“Ustedes, como yo, saben de esa alcoholización que les ofrecen a muchos jóvenes y muchas veces, hasta con deshonestidad, con cosas adulteradas y cosas que dañan profundamente la salud”, dijo.
El arzobispo afirmó que toda la sociedad debe pensar de qué forma estamos viviendo, qué criterios para divertirnos tenemos.
Según monseñor Cortés Contreras, se ha roto la transmisión de los valores de los padres a los hijos, de los maestros a los alumnos, y también, a veces de los sacerdotes a los fieles, y “estando rota la tradición se rompe algo muy fundamental, ese es uno de los síntomas de la ruptura de la sociedad”.
También aseguró que la Pastoral Juvenil, como una de las prioridades de la diócesis, estará pendiente de que en las parroquias se fortalezca más la educación y la enseñanza a los jóvenes a divertirse sanamente.

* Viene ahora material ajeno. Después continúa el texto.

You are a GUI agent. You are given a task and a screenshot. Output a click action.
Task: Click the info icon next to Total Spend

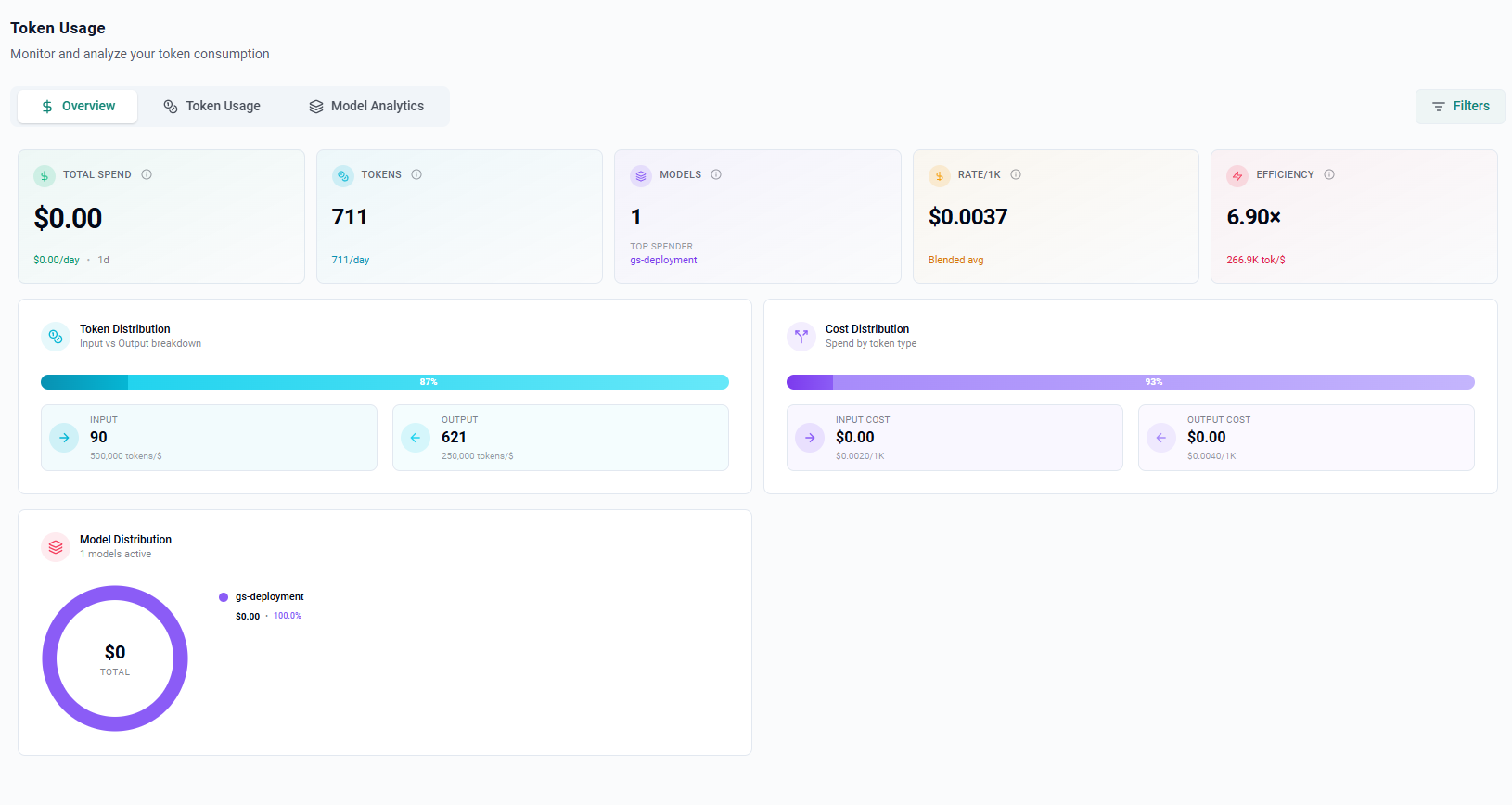147,174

El suceso en la fiesta del 15 de junio, organizada para presentar una bebida alcohólica de una empresa alemana, sucedió porque se echó nitrógeno sobre la piscina para que se formara humo, pero con el contacto con el cloro, el producto resultó tóxico y varios jóvenes se desmayaron y se ahogaban.
Otros jóvenes acudieron a socorrerlos, pero uno de los nueve intoxicados tuvo que ser operado a corazón abierto y se encuentra grave.